As you have likely noticed, I am stuck with my paternal grandfather's origin. When he came to America, he was quite tight-lipped about his ethnicity, even to his own close family members. Of course, he is long gone now, but everyone in the family who remembers him tells me he evaded his grandchildren's questions with finesse. If we had heard anything at all from these childhood questioning sessions about our roots, we had been told that we are all Irish.
Finding out that just wasn't so was a discovery we made after many years of joint research woes. Now, we know we are Polish, and we even have a few possible names to chase after, but not quite enough to made serious connections. Until, that is, we tried DNA testing.
Believe me, the discovery was not instantaneous. Family members who've tested have waiting six years before any promising matches showed up on our accounts—and I've tested at all five of the current major DNA testing companies. With these six matches I've finally received, I've been working on that stealth tree. It's a secret tree, because I can't be sure it is mistake-free.
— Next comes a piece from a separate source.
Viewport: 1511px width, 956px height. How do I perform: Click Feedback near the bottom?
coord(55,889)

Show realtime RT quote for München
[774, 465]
I certainly don't want anyone copying my "what-if" scenarios as if they were true fact. The world will have to wait a long time for that debut; I'm still mired in conflicting Polish records.
However, that stealth tree is growing. Two weeks ago, I had 106 individuals listed in that tree. Now it has grown to 280, an increase of 174 individuals. Yet, it is barely starting to connect these six DNA matches, let alone the other matches who might also be part of this tree, if I can only figure out their nexus with my father's family.
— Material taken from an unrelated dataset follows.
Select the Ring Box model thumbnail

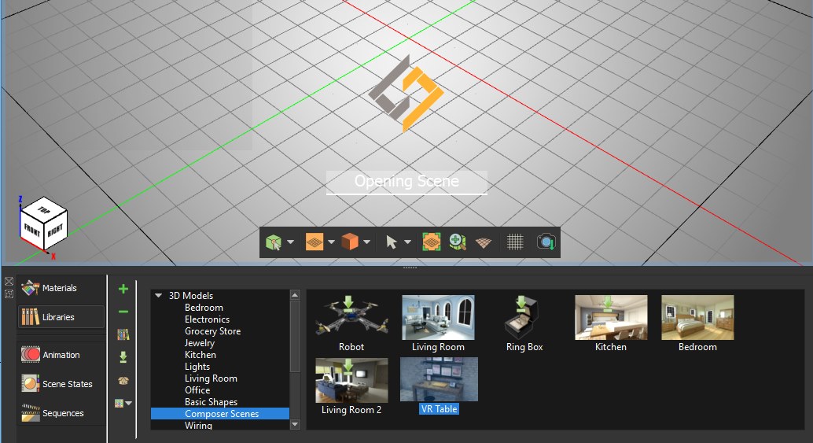(524, 323)

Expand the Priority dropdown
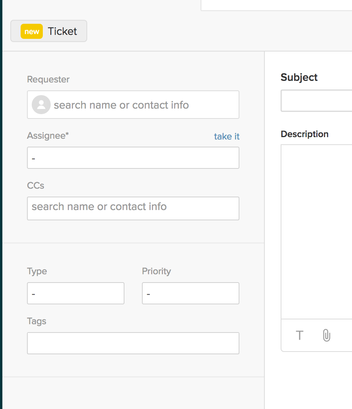[x=191, y=293]
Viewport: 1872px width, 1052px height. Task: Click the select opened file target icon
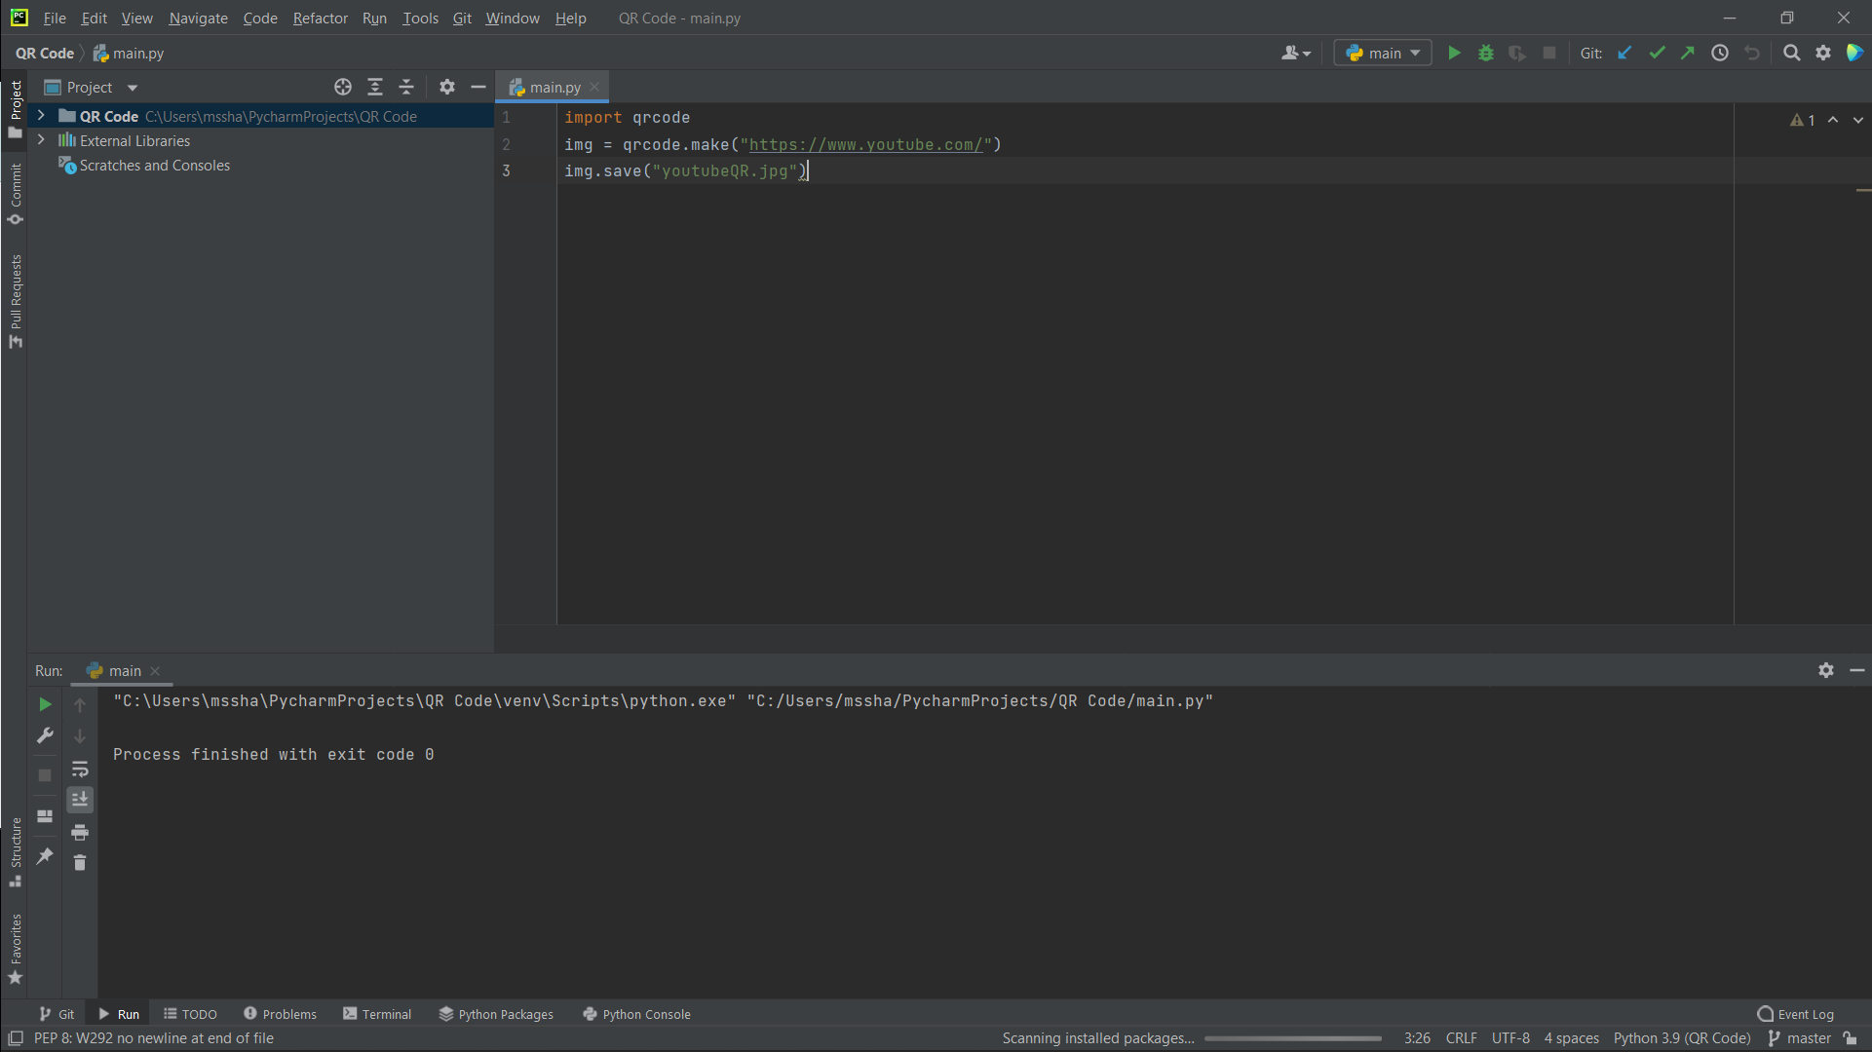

In the meantime, I can't lose sight of my other research goals. I am still working on my four family trees—a tree each for my parents and my in-laws. On my mother's tree, which I'm working on in preparation for a class on Virginia research at SLIG next January, I've managed to add fifty nine individuals in the past two weeks, to total 19,225 people in that tree. On my mother-in-law's tree, news of changes among distant cousins has kept me busy enough to add a modest seventeen more people, for a total of 17,148 in her tree.
With my focus on those two trees—plus my newest goal of working on those paternal-side DNA matches—it's no surprise to see I've made zero progress on my father-in-law's tree, and I really haven't added anything (officially, at least) to my own dad's tree. But out in that dark corner of the ether at Ancestry, where all those private, unsearchable trees hide, we can count that 174 new names on my mystery tree as working towards my dad's own line.
At some point, there will be one big merge event, and that tree of my dad's will grow exponentially.